(Prompt)
What is needed is an exact reproduction of the lines from the one that contains "Image resolution: width=759" through the end of the data, both included and nothing else, with pictures omitted.

(The data)
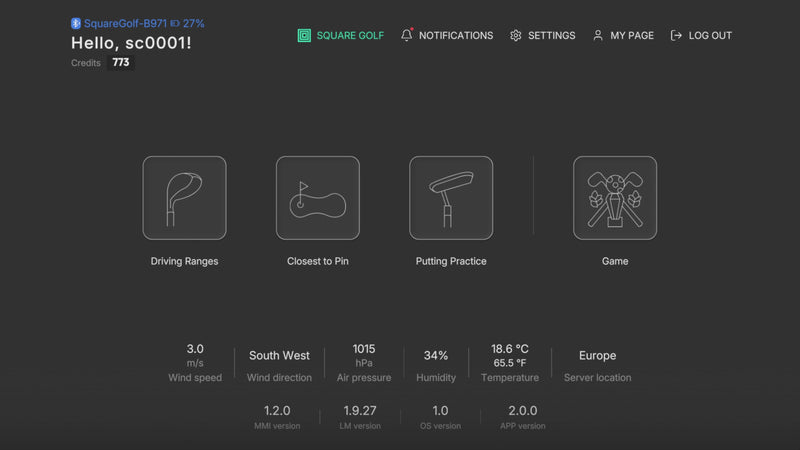Open the SQUARE GOLF menu item
The width and height of the screenshot is (800, 450).
click(350, 35)
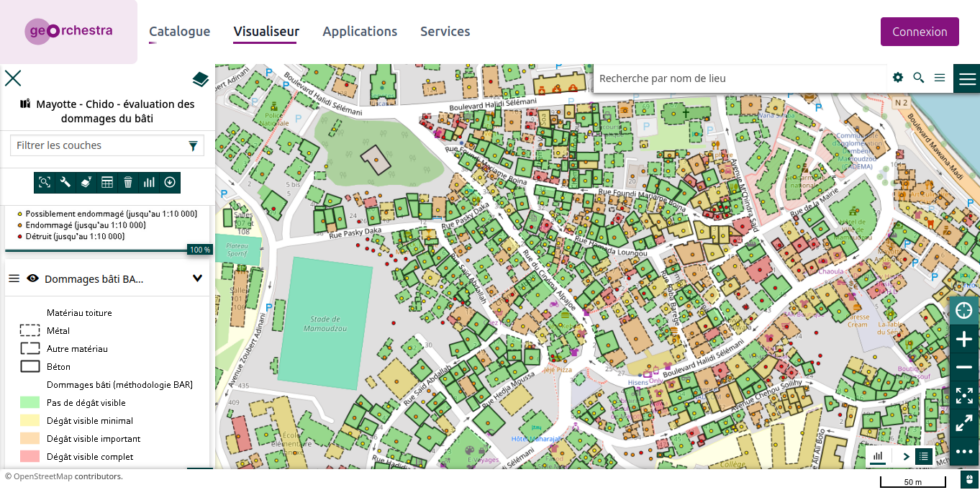Go to the Applications menu item
Image resolution: width=980 pixels, height=490 pixels.
click(x=359, y=31)
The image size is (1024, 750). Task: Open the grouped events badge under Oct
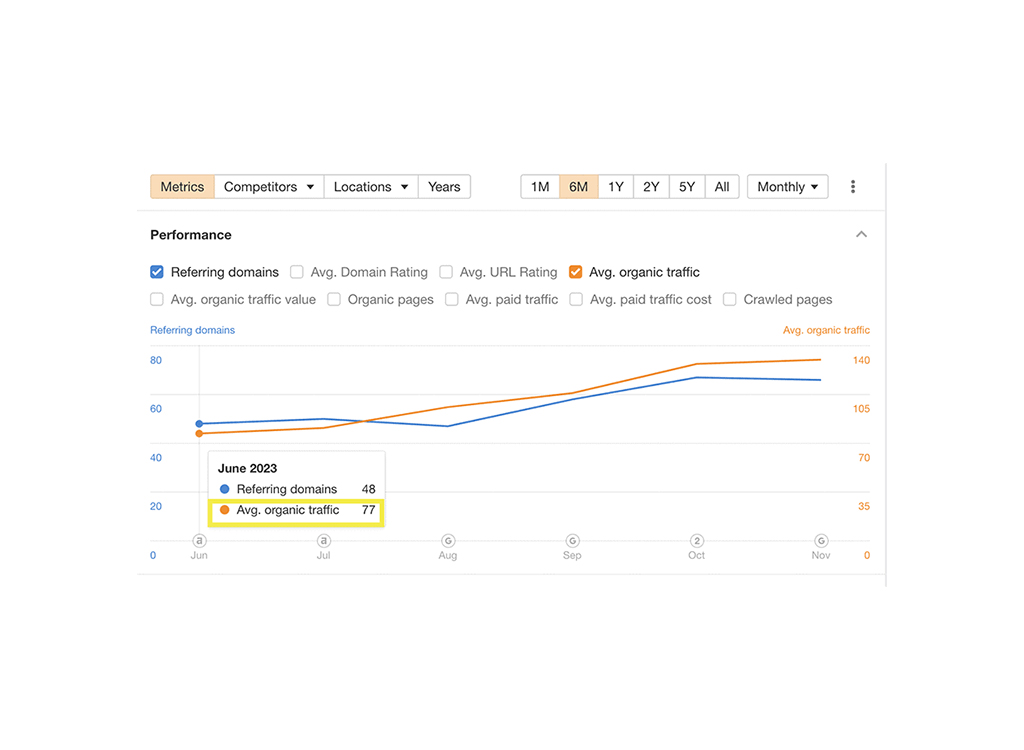[696, 541]
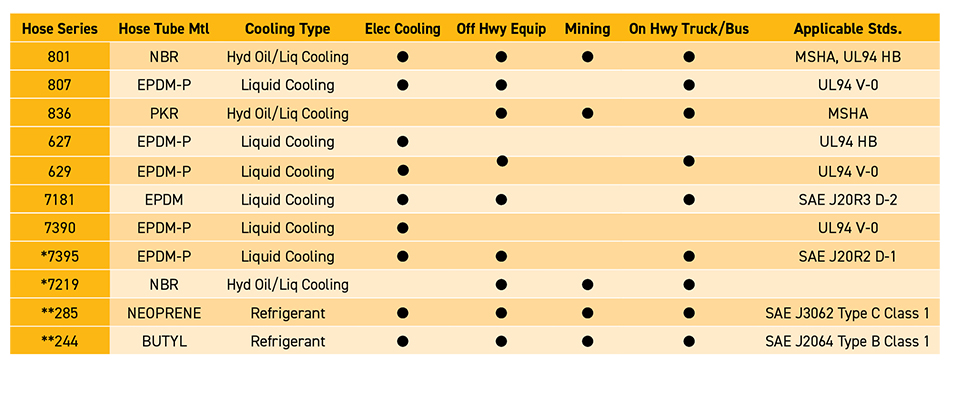This screenshot has height=413, width=960.
Task: Select On Hwy Truck/Bus dot for 807
Action: [689, 86]
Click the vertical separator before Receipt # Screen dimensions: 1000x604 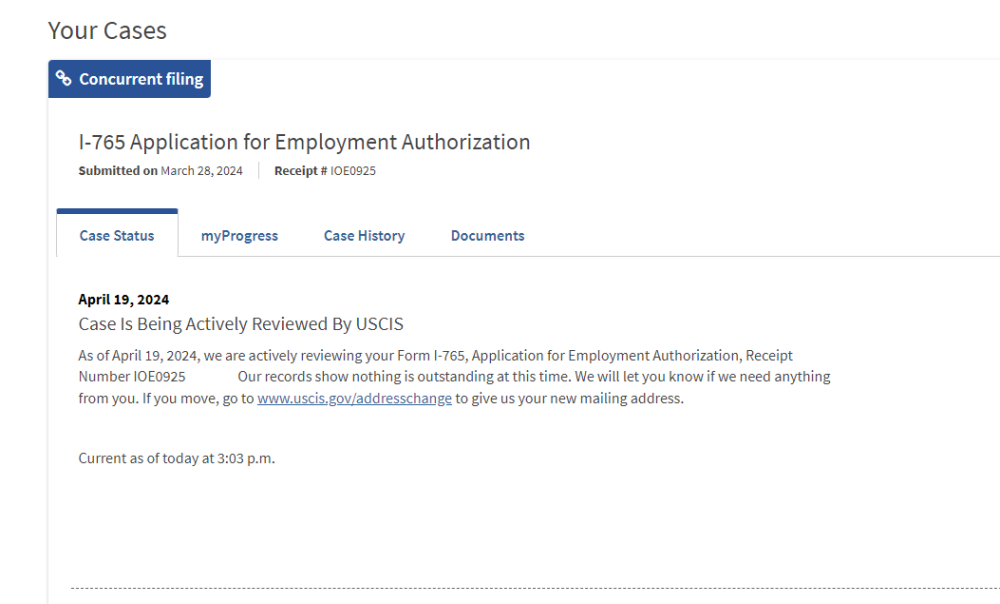[259, 170]
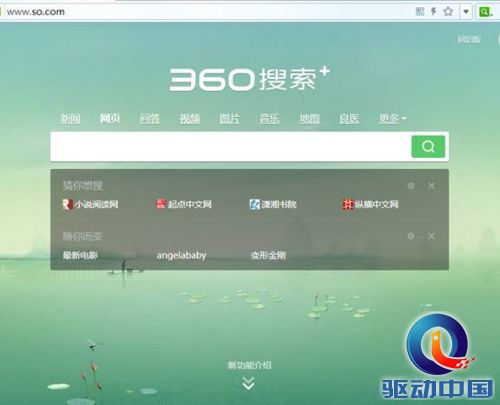The width and height of the screenshot is (500, 405).
Task: Focus the main search input box
Action: [x=231, y=147]
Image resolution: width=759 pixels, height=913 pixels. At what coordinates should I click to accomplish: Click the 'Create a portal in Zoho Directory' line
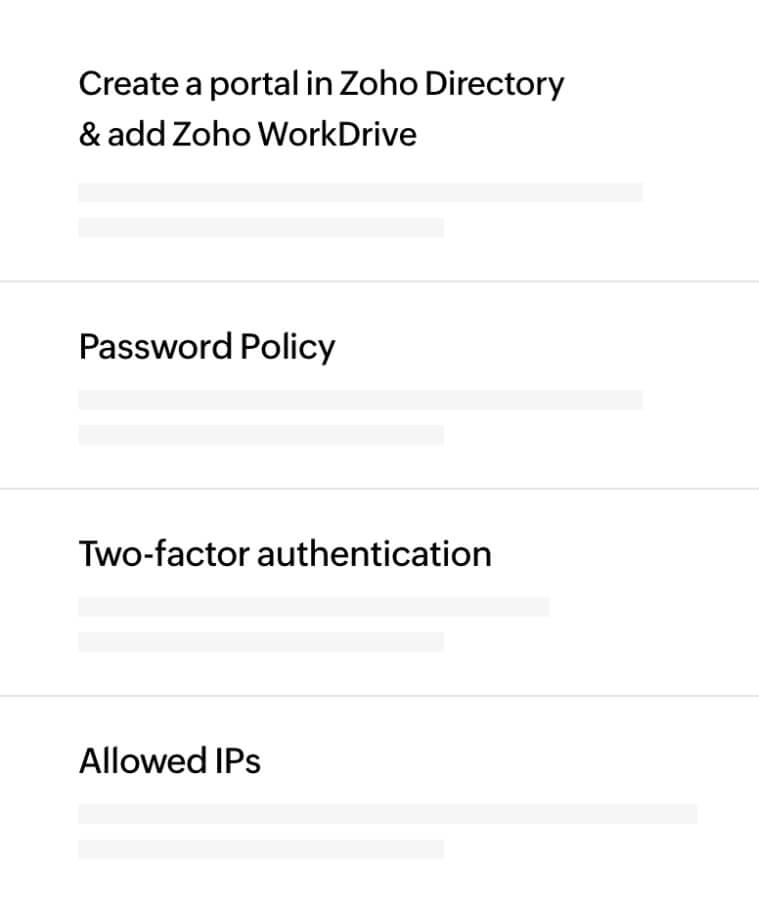[x=321, y=84]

(Written answer)
Image resolution: width=759 pixels, height=913 pixels. At what coordinates should I click to accomplish: Click the 'Create a portal in Zoho Directory' line
[x=321, y=84]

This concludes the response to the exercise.